# SOURCE DATA:
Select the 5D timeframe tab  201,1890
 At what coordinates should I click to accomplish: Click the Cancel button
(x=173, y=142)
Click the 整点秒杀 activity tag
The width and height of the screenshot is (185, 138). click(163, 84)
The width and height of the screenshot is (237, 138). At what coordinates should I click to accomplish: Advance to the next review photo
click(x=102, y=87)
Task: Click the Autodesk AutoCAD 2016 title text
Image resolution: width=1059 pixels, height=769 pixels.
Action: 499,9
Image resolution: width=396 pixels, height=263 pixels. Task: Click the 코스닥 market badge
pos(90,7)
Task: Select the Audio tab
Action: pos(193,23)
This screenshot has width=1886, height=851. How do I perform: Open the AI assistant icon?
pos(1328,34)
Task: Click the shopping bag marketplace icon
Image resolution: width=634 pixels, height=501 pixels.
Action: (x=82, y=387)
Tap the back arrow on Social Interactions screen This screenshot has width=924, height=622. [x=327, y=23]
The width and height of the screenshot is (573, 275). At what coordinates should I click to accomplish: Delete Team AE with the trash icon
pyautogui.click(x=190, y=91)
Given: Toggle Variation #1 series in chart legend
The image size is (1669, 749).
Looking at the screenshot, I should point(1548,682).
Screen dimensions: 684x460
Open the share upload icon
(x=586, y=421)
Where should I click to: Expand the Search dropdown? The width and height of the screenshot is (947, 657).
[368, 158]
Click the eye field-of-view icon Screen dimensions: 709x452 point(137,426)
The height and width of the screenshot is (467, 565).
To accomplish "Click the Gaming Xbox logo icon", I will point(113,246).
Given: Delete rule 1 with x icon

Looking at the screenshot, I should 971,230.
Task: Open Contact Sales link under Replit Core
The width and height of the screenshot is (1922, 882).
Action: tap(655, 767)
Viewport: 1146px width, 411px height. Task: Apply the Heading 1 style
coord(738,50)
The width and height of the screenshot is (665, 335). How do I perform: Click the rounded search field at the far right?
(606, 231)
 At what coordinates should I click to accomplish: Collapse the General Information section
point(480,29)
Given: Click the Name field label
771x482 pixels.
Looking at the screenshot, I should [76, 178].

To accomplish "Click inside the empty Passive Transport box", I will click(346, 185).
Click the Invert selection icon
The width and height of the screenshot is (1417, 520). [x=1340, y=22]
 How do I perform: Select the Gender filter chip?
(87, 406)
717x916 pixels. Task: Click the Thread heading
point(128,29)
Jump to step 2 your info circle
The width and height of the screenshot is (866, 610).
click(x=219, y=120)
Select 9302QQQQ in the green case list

# EXERCISE BRIEF:
The required output is the whole listing, printed again exactly.

# RESULT FOR THIS EXERCISE:
Select the 5D timeframe tab  201,1890
 At what coordinates should I click to accomplish: Click the Cancel button
(x=173, y=142)
Click the 整点秒杀 activity tag
The width and height of the screenshot is (185, 138). click(163, 84)
The width and height of the screenshot is (237, 138). At what coordinates should I click to accomplish: Advance to the next review photo
click(x=102, y=87)
Task: Click the Autodesk AutoCAD 2016 title text
Image resolution: width=1059 pixels, height=769 pixels.
Action: 499,9
Image resolution: width=396 pixels, height=263 pixels. Task: Click the 코스닥 market badge
pos(90,7)
Task: Select the Audio tab
Action: pos(193,23)
This screenshot has width=1886, height=851. How do I perform: Open the AI assistant icon?
pos(1328,34)
Task: Click the shopping bag marketplace icon
Image resolution: width=634 pixels, height=501 pixels.
Action: (x=82, y=387)
Tap the back arrow on Social Interactions screen This screenshot has width=924, height=622. [x=327, y=23]
The width and height of the screenshot is (573, 275). At what coordinates should I click to accomplish: Delete Team AE with the trash icon
pyautogui.click(x=190, y=91)
Given: Toggle Variation #1 series in chart legend
The image size is (1669, 749).
Looking at the screenshot, I should point(1548,682).
Screen dimensions: 684x460
Open the share upload icon
(x=586, y=421)
Where should I click to: Expand the Search dropdown? The width and height of the screenshot is (947, 657).
[368, 158]
Click the eye field-of-view icon Screen dimensions: 709x452 point(137,426)
The height and width of the screenshot is (467, 565).
To accomplish "Click the Gaming Xbox logo icon", I will point(113,246).
Given: Delete rule 1 with x icon

Looking at the screenshot, I should 971,230.
Task: Open Contact Sales link under Replit Core
The width and height of the screenshot is (1922, 882).
Action: tap(655, 767)
Viewport: 1146px width, 411px height. Task: Apply the Heading 1 style
coord(738,50)
The width and height of the screenshot is (665, 335). How do I perform: Click the rounded search field at the far right?
(606, 231)
 At what coordinates should I click to accomplish: Collapse the General Information section
point(480,29)
Given: Click the Name field label
771x482 pixels.
Looking at the screenshot, I should [76, 178].

To accomplish "Click inside the empty Passive Transport box", I will click(346, 185).
Click the Invert selection icon
The width and height of the screenshot is (1417, 520). [x=1340, y=22]
 How do I perform: Select the Gender filter chip?
(87, 406)
717x916 pixels. Task: Click the Thread heading
point(128,29)
Jump to step 2 your info circle
The width and height of the screenshot is (866, 610).
click(x=219, y=120)
Select 9302QQQQ in the green case list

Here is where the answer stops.